___ Records ___

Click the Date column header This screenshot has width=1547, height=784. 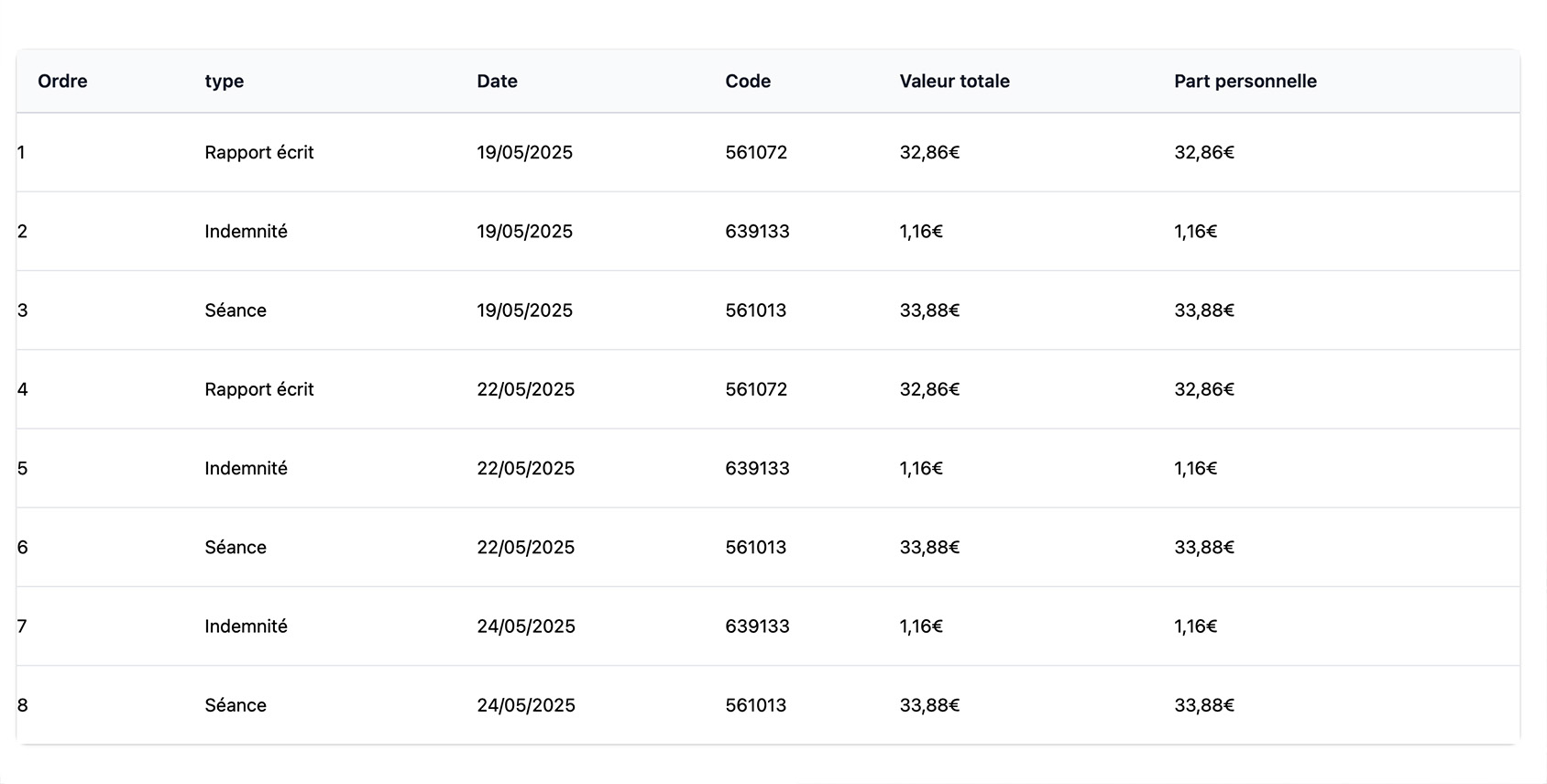click(497, 82)
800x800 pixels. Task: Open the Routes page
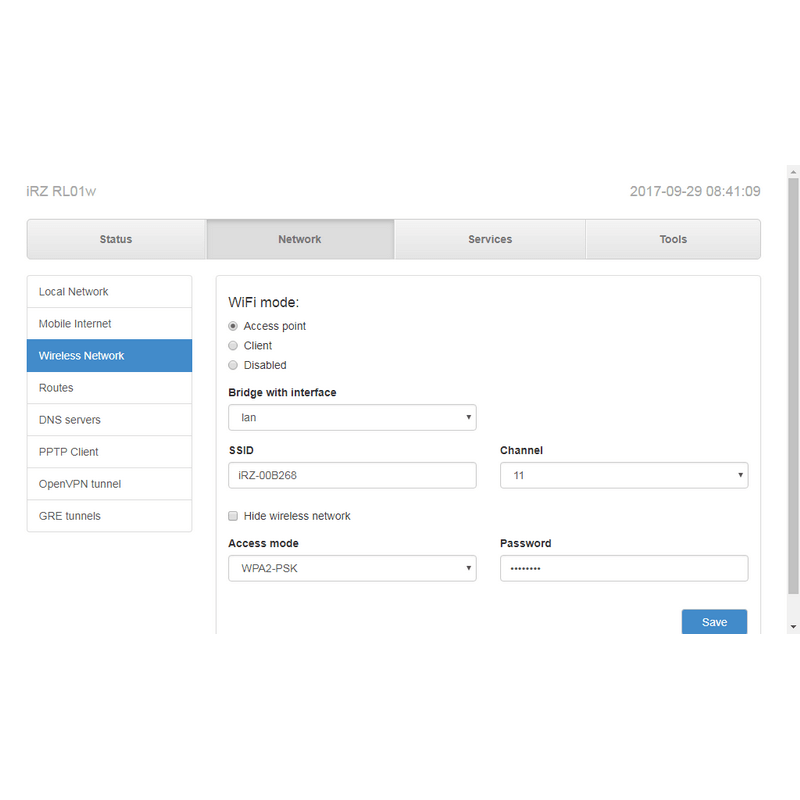click(x=109, y=388)
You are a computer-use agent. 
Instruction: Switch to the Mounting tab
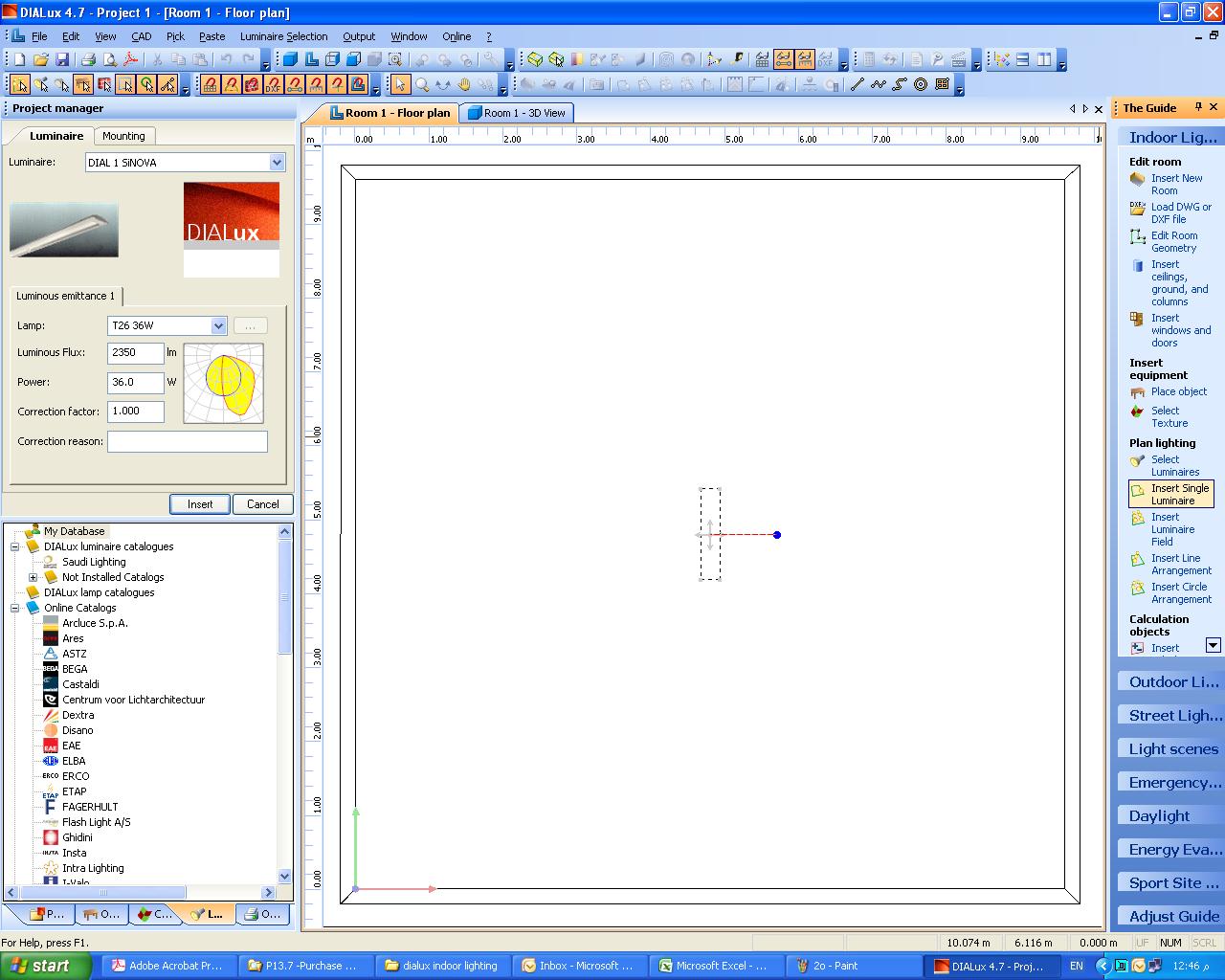[124, 135]
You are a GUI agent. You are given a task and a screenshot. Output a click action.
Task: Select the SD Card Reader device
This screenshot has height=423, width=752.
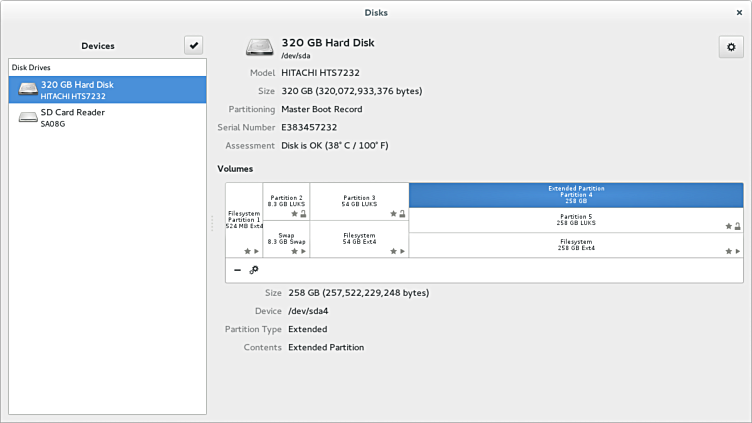(107, 118)
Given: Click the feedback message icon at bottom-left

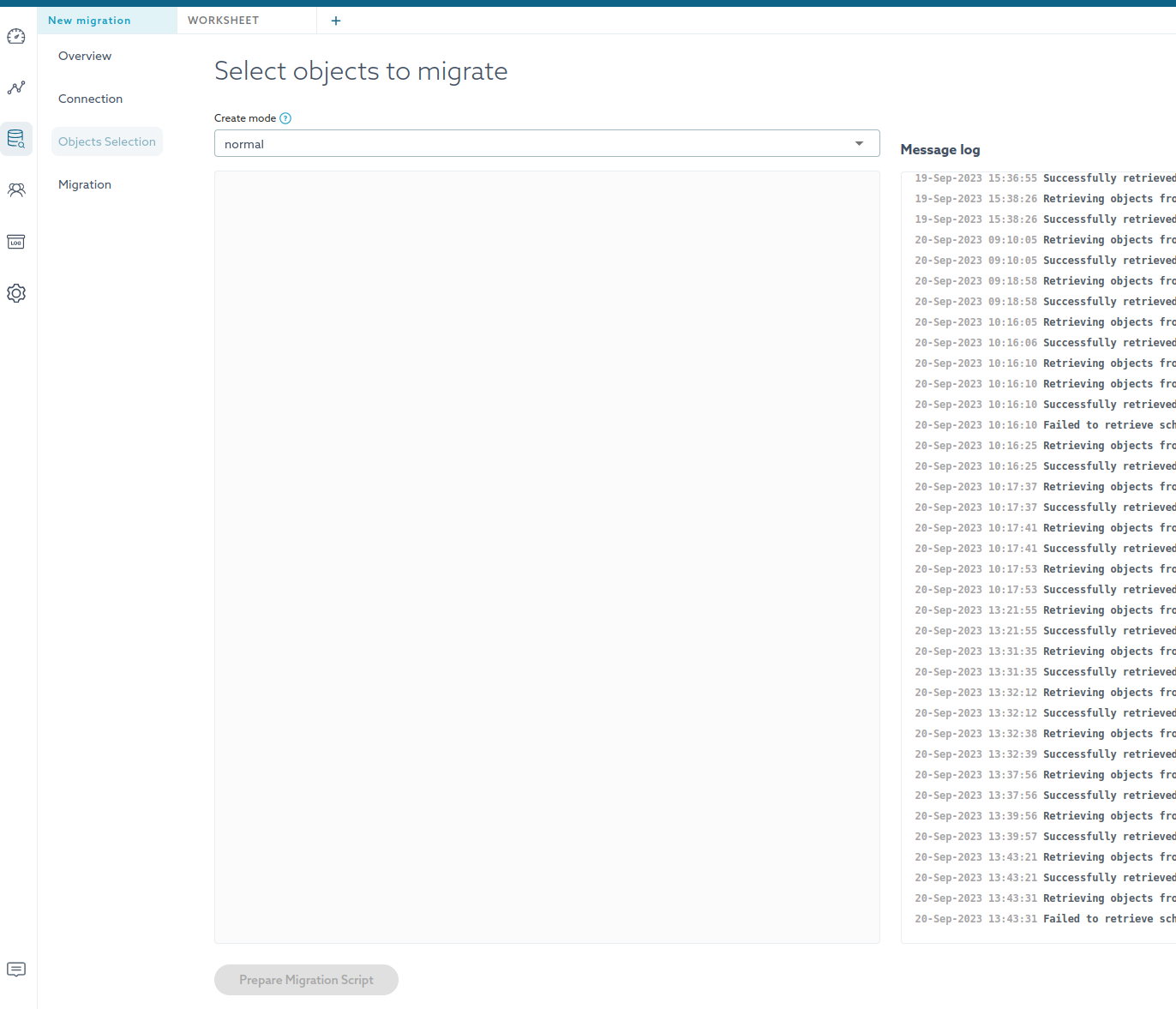Looking at the screenshot, I should click(16, 970).
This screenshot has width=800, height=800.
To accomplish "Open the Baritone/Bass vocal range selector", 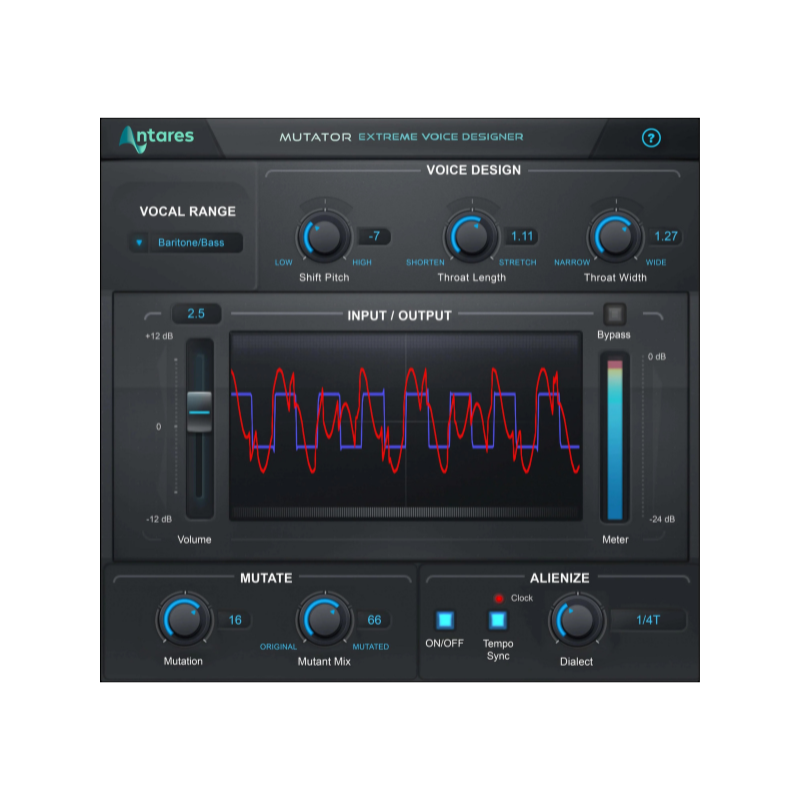I will coord(195,242).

___

Exercise objective: Wherever the string "agent" occurs in the records, copy the line it is in.

Final answer:
You are a computer-use agent. 
You are a GUI agent. You are given a task and a screenshot. Output a click action.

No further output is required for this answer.